Each summer Avialesookhrana's firefighters face the Herculean task of containing fires across two billion acres (810 million hectares) of the largest coniferous forest in the world. Though regional forestry offices help fight fires in more populated areas, smokejumpers—housed in 340 bases across the country—are the sole defense for half of Russia's territory, flying to fires in crews of five or six when parachuting from An-2 biplanes and in groups of up to 20 when rappelling from the Mi-8 helicopters.
"We face danger three times: one when we fly on plane; two when we jump; three when we go to fire," Valeriy says, and the statistics bear him out. In the past three decades 40 Avialesookhrana firefighters have died on the job—24 while fighting fires, 11 while parachuting, four in aircraft accidents, and one by lightning. Valeriy and Vladimir both tell me stories of parachuting fatalities, one when a jumper landed in water and drowned, another when a jumper hit an electric line. But jumping is the thrill that gets them hooked. "Two minutes fly like eagle, three days dig like mole," Valeriy says of the smokejumper's life—and the flying's worth the digging.

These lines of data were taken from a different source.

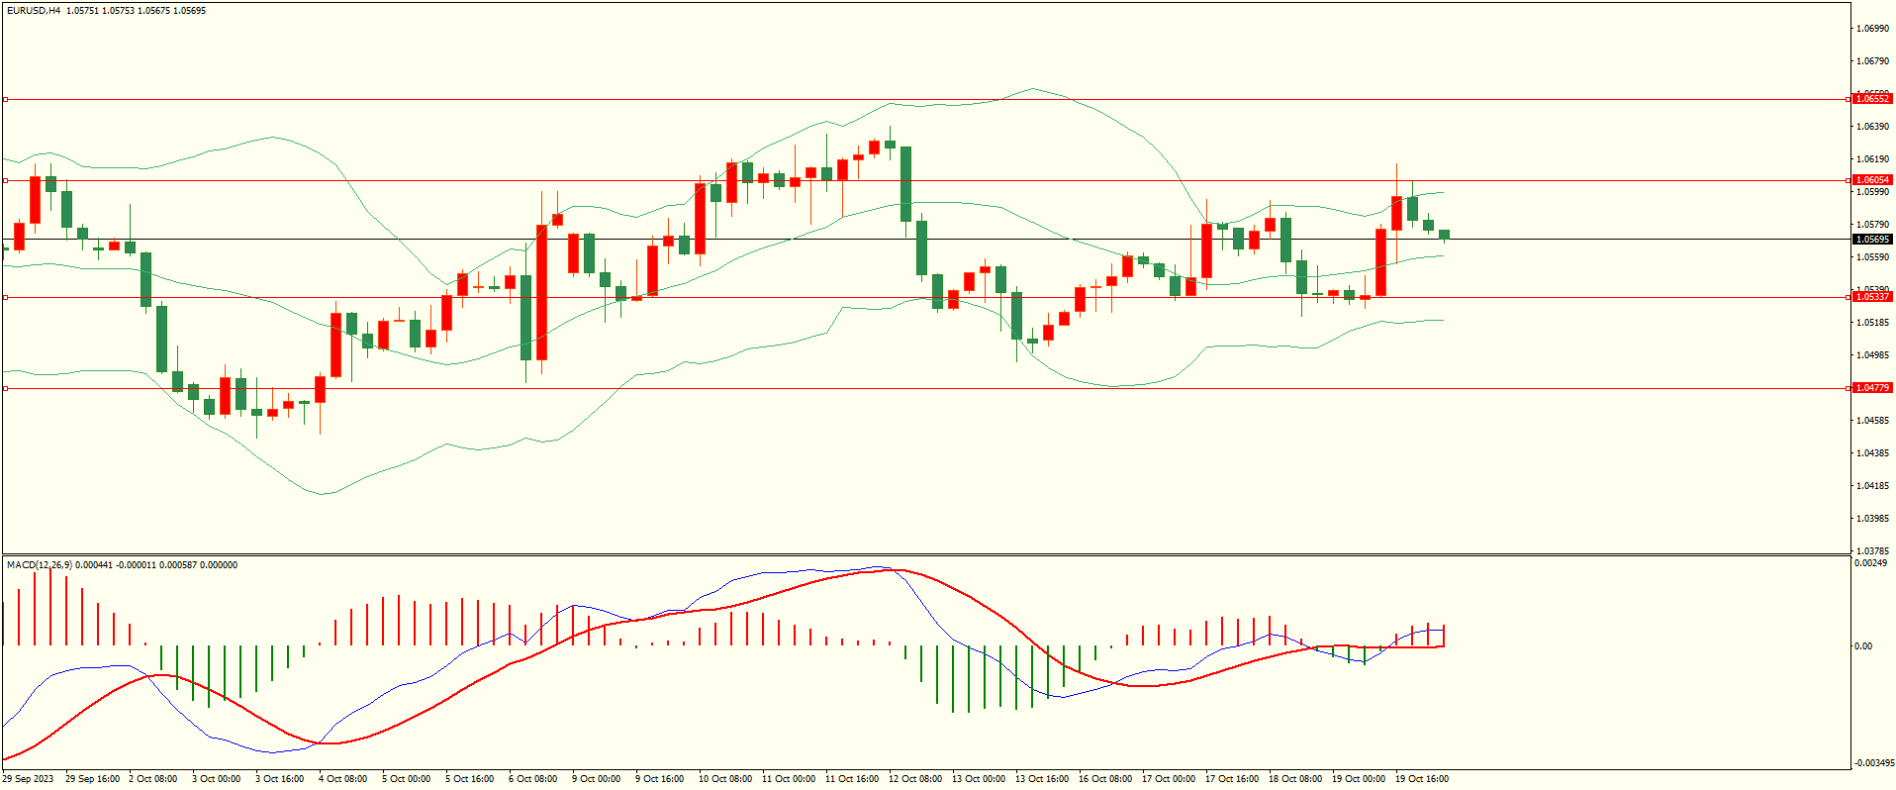Click the -0.003495 MACD scale value
1896x790 pixels.
[1873, 763]
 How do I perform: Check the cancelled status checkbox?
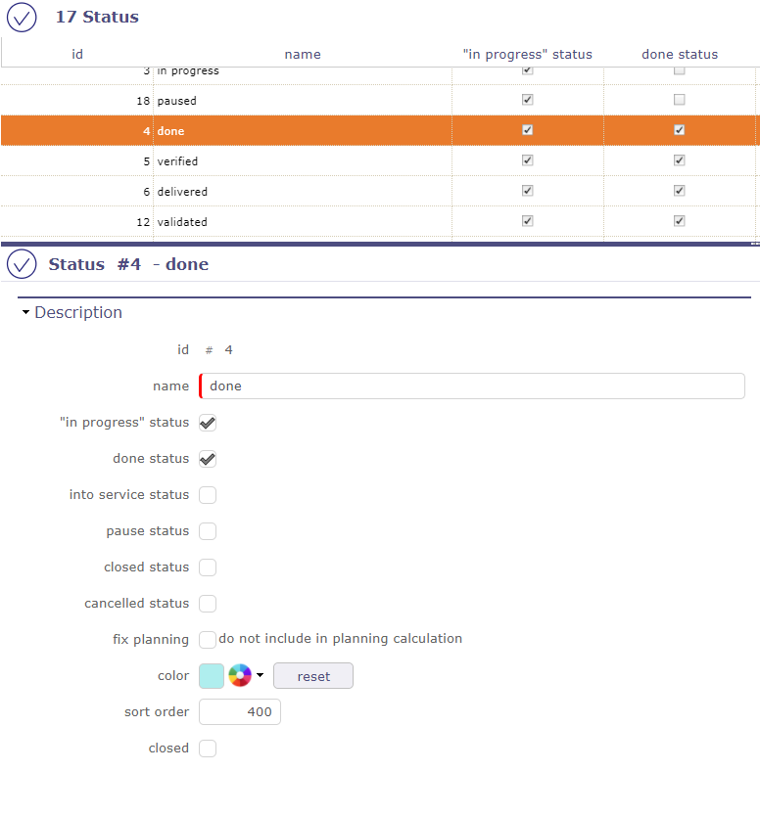pos(208,604)
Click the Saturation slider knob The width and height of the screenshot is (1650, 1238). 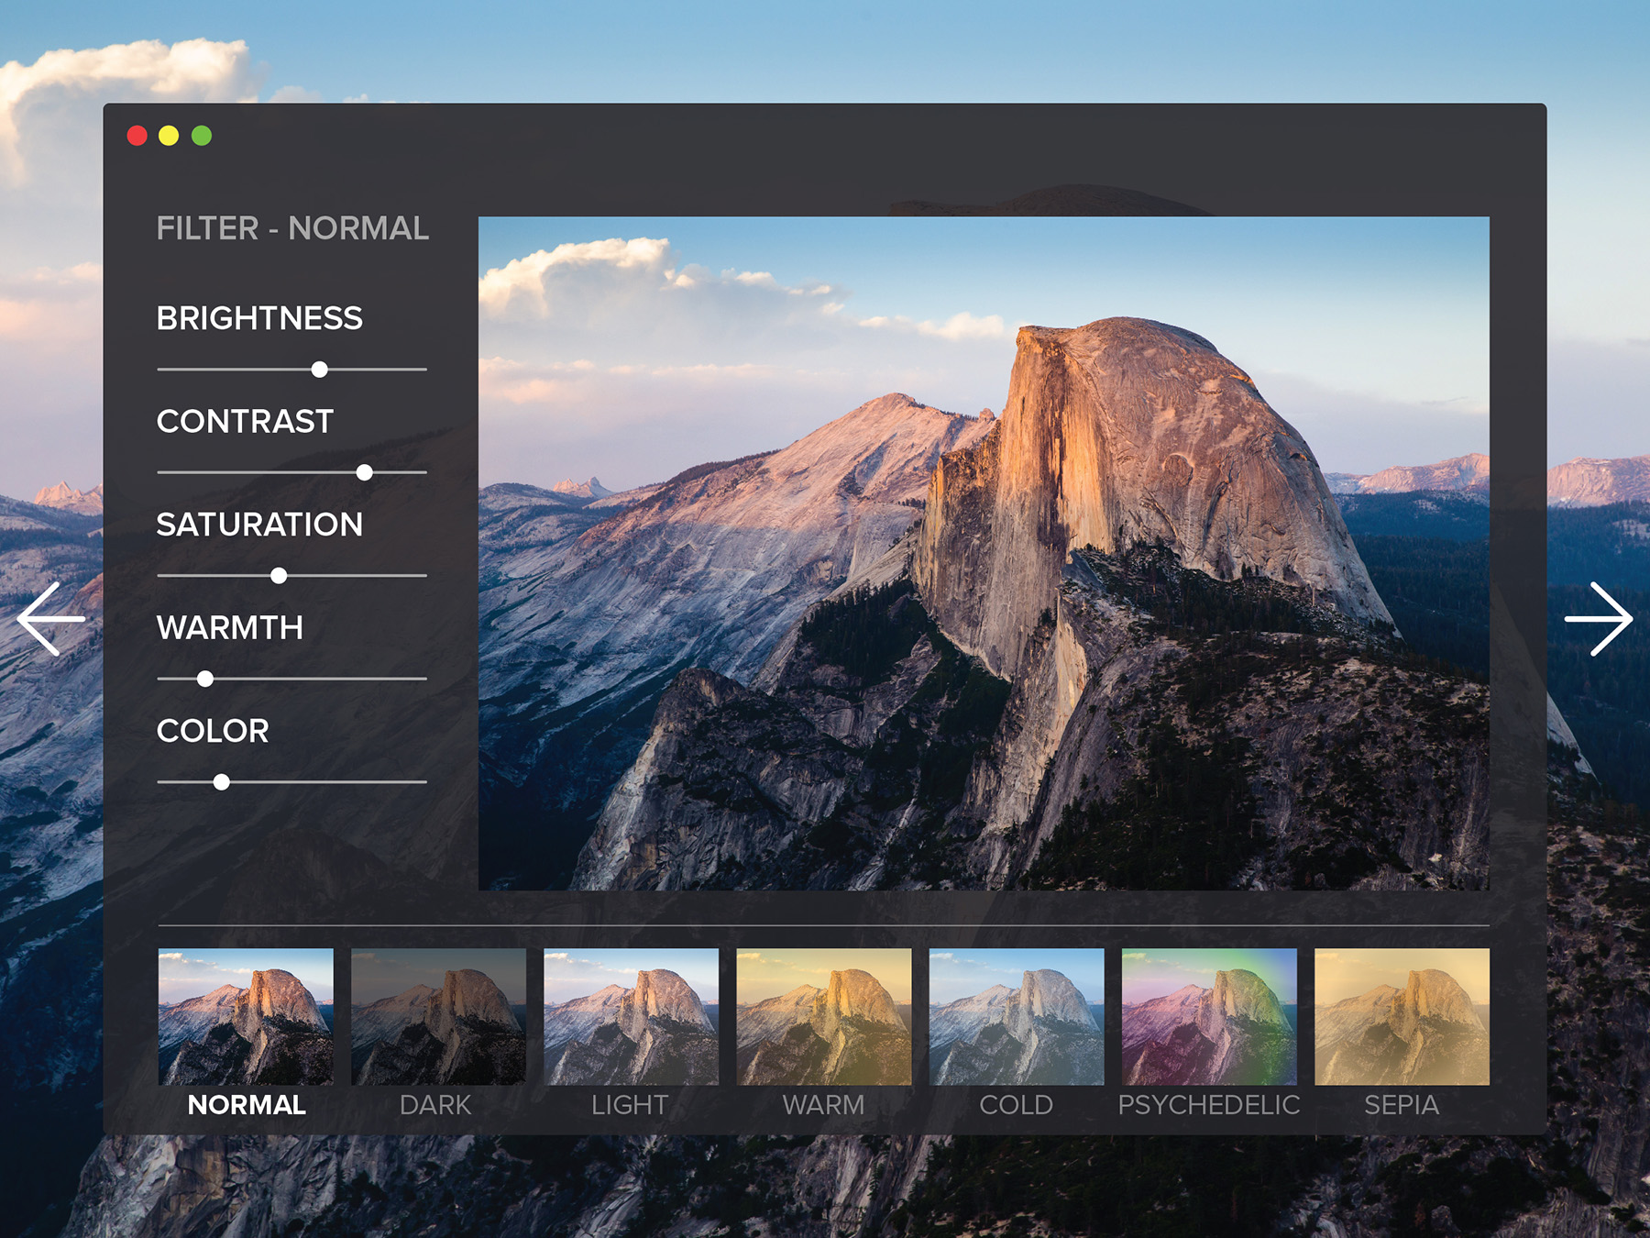[279, 576]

The day is late, so after making a couple hundred feet (a hundred meters or so) of fire line the guys break for a smoke. Everyone smokes unfiltered Primas—loosely rolled butts that cost about a nickel a pack and make health-conscious chain-smokers like Valeriy shudder. As we swap Russian and English swear words and laugh, Alexi Tishin, an earnest 28-year-old with a week of stubble and a smattering of gold teeth, says, "This is the best job for tough guys"—you get to jump out of planes, fight fires, live in the forest. He says he especially loves jumping to small fires and trying to put them out fast. If they kill the fire in a day or two, they get a few extra dollars each—no small sum, given that smokejumpers earn on average 3,100 rubles, about a hundred dollars, a month. The incentive seems to work: More than half of all fires are put out within two days.
The smokejumpers are true woodsmen—hunting, fishing, and trapping sable in the off-season to make ends meet, as nimble with an ax and knife as they are with their hands. When they land at a fire and make camp, they don't just make tent poles and shovel handles from saplings, they make tables, benches, shelves—you name it. I'm amazed to see one guy make a watertight mug out of birch bark.
It's a good thing their outdoor skills are solid, because their equipment often isn't. When we return from the fire line, Valeriy discovers that one of his brand-new experimental smokejumper boots has melted. The rubber sole is a mash of black goo. His boots lasted "an hour, at best" he says angrily, before launching into a torrent of complaint about poor Russian equipment. "This tent like from Second World War," he says, pointing at the canvas tent that will welcome mosquitoes and rain into our lives for days to come. The tents have no mosquito netting, the chain saws are heavy and unwieldy, the backpacks have no waist straps, the pull-on boots are made of cheap synthetic leather (and feet must be wrapped in towels to make them fit), the clothing is neither fire retardant nor water resistant. And everything is heavy.
For most of these guys that's just the way it is, but Valeriy and Vladimir are among the 120 Russian firefighters and managers who have been to the United States through an exchange program that began in 1993 between Avialesookhrana and the U.S. Forest Service. American and Russian exchangers alike are struck by the Americans' superior equipment and the Russians' inimitable resourcefulness.
Vladimir, who fills his American fireproof clothing with the stocky build of a linebacker, came home from a summer in the States with boots and tools and a wad of cash that was many times his annual pay, but he also returned with a new appreciation of his Russian brothers. "Put us in the woods with matches and a fishing rod, and we can live," Vladimir says. "We know how to eat mushrooms, catch fish, make a snare for animals. But for American firefighters, it would be a very bad situation."
Valeriy tells me how one time his squad's food was lost when it landed in the middle of a lake. They didn't have fishing gear, so he made a fishhook from a piece of metal on his reserve chute, pulled string from his parachute bag, cut a birch branch, and—voilá—they had fish.